Serginho

Personal information
- Full name: Sergio Henrique Francisco
- Date of birth: 19 December 1984 (age 40)
- Place of birth: Avaré, Brazil
- Height: 1.69 m (5 ft 7 in)
- Position: Forward

Team information
- Current team: Aurora
- Number: 77

Senior career*
- Years: Team / Apps / (Gls)
- 2006–2009: Linense
- 2009: Recreativo do Libolo
- 2010: Guaratinguetá / 32 / (4)
- 2011: Mirassol / 9 / (2)
- 2012: Red Bull Brasil / 20 / (3)
- 2012: Boa Esporte / 6 / (0)
- 2013: Brasiliense / 1 / (0)
- 2013: Araxá / 4 / (2)
- 2013–2014: Mogi Mirim / 20 / (4)
- 2014–2015: Portuguesa / 23 / (4)
- 2015: Linense / 13 / (1)
- 2015–2016: Mogi Mirim / 24 / (2)
- 2016–2017: Botafogo-SP / 17 / (1)
- 2016–2017: XV de Piracicaba / 2 / (0)
- 2017–2022: Wilstermann / 168 / (49)
- 2023: Manaus / 3 / (0)
- 2023–: Aurora / 42 / (6)

= Serginho (footballer, born 1984) =

Brazilian footballer

 Sergio Henrique Francisco, simply known as Serginho (born 19 December 1984), is a Brazilian professional footballer who plays as a forward for Aurora.

==Career==
Born in Avaré, Serginho made his senior debuts with local Linense, and went on to appear several years for the side. In January 2009 he moved abroad, joining Angolan Girabola side Recreativo do Libolo.

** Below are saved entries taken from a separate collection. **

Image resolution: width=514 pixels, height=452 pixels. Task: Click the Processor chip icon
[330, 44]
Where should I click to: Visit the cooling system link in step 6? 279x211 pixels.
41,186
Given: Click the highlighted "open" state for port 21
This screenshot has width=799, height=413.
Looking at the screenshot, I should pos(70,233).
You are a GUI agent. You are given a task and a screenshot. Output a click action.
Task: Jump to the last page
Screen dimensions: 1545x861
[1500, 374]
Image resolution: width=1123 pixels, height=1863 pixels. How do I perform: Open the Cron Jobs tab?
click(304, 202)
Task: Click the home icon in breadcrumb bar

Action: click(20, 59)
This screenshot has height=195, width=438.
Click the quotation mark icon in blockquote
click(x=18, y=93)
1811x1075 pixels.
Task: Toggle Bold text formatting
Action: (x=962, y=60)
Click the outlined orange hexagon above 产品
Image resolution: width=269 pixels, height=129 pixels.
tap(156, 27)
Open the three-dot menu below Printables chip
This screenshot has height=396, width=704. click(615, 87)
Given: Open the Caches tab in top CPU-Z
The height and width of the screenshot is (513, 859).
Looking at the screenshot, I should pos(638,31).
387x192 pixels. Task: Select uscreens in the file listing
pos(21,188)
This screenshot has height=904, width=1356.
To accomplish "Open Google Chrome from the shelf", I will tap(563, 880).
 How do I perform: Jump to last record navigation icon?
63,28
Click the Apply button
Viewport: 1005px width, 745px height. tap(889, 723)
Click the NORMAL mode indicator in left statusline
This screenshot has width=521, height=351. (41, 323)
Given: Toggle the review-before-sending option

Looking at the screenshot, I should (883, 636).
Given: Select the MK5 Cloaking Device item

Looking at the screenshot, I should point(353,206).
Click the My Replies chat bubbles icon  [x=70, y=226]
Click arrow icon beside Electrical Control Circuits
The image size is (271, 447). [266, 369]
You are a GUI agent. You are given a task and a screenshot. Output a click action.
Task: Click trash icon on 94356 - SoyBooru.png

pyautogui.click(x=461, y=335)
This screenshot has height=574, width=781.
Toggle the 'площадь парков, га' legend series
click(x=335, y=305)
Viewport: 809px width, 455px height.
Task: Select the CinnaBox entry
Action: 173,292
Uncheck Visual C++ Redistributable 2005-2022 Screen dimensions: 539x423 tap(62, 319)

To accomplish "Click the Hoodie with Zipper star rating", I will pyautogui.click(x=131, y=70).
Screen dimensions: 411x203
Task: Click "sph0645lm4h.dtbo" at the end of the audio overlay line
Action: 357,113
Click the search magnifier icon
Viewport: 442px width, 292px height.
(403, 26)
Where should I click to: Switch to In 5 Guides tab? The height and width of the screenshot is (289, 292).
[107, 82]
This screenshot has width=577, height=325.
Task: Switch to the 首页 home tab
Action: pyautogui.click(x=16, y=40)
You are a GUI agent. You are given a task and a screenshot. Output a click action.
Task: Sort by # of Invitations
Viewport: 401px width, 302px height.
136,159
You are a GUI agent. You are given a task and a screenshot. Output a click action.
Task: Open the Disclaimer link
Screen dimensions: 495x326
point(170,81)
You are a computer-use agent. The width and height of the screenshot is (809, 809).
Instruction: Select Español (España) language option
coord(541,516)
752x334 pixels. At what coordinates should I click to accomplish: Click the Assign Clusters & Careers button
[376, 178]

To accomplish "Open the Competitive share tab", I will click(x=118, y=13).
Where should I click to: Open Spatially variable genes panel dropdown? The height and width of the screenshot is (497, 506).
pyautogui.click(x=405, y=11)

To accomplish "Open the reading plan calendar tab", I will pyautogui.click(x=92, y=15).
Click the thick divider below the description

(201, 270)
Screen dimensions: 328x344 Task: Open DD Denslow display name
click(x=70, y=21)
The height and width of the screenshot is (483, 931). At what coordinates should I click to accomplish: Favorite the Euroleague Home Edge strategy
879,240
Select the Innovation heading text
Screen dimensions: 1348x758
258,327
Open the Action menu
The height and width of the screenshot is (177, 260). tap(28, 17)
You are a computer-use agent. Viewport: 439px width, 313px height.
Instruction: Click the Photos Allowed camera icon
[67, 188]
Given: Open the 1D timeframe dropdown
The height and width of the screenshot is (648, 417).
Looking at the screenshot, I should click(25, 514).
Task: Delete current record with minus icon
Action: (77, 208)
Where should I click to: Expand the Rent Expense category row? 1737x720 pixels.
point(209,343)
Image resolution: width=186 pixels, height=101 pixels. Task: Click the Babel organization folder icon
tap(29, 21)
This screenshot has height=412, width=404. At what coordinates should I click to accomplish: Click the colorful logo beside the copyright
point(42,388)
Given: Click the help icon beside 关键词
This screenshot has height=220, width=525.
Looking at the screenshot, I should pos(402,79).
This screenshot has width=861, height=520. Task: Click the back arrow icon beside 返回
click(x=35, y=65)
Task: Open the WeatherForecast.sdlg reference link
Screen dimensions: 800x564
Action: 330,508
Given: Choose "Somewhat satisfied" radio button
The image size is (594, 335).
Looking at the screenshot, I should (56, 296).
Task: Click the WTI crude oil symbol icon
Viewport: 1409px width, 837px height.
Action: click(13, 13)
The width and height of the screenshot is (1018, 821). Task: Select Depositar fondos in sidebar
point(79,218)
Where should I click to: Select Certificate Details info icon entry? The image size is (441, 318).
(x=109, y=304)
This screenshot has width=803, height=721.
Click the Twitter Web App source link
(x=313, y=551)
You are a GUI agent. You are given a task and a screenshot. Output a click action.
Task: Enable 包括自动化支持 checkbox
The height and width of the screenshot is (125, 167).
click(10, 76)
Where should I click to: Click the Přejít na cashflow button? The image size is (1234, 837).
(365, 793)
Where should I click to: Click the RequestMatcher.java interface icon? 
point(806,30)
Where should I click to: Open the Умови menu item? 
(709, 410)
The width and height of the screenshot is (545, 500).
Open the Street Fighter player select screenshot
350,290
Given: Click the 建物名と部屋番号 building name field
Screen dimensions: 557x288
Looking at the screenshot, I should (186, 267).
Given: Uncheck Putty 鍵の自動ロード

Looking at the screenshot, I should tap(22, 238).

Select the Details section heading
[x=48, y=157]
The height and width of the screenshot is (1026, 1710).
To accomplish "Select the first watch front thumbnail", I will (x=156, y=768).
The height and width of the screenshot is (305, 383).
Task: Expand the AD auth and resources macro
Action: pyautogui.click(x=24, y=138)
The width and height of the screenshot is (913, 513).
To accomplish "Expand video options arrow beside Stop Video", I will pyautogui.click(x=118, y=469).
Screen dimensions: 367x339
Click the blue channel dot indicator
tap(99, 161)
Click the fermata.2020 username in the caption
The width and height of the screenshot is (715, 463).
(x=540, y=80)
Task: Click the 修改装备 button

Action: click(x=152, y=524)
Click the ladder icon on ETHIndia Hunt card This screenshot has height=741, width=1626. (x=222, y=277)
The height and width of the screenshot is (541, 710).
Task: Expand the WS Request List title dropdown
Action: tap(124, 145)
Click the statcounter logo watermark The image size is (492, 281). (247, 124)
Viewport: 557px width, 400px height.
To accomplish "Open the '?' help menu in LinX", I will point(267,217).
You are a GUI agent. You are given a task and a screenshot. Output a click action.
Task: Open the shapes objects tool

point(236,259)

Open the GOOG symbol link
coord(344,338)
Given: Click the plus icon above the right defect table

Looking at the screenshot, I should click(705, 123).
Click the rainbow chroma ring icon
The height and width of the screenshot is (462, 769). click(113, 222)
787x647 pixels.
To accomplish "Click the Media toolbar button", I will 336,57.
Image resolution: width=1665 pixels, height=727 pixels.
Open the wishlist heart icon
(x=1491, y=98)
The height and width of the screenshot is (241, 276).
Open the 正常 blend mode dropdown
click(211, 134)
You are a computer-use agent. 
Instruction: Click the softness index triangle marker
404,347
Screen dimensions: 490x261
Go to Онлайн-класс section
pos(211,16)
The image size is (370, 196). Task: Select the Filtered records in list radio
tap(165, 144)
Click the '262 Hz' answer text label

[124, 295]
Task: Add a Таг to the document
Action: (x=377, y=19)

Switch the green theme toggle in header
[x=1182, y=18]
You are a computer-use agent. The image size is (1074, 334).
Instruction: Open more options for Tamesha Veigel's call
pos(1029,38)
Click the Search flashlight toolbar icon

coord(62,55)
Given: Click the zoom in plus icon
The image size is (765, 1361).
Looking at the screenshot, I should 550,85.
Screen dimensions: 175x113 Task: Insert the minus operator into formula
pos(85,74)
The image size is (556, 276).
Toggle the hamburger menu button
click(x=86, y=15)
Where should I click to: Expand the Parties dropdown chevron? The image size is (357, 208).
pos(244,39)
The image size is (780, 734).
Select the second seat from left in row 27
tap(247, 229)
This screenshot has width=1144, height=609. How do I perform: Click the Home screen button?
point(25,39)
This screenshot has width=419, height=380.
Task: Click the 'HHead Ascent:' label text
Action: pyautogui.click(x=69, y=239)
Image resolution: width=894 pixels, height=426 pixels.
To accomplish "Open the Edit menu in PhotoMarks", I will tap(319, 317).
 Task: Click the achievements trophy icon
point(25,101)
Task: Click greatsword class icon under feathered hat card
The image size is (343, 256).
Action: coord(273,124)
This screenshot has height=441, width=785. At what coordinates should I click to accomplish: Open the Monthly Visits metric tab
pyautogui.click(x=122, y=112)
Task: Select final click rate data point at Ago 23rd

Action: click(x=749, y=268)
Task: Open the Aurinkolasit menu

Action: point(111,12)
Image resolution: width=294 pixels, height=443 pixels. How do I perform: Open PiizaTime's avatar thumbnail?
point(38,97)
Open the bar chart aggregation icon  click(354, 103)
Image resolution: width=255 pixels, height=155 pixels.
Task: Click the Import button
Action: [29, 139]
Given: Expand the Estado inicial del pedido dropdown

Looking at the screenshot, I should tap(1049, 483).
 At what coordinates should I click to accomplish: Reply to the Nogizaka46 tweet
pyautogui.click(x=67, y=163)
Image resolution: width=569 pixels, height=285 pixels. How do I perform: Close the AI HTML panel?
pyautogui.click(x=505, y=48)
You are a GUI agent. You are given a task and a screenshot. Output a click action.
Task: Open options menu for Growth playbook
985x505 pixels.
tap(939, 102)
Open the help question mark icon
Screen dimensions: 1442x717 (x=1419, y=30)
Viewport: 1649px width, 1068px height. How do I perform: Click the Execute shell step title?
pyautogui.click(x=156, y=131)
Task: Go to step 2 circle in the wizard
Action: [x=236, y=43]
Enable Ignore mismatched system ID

In November Serginho returned to his homeland, joining Guaratinguetá, and featuring as a regular starter. A year later he moved to neighbouring Mirassol, but was sparingly used in the league (despite being a starter during the state leagues) and joined Red Bull Brasil. In December Serginho signed with Brasiliense, but appeared only once for the club.

In May, Serginho moved to Boa Esporte, but served mainly as a backup. In February he joined Araxá, but later moved back to his home state and joined Mogi Mirim.

On 16 May 2014, Serginho was presented at Portuguesa. On 22 December, however, he returned to his first club Linense.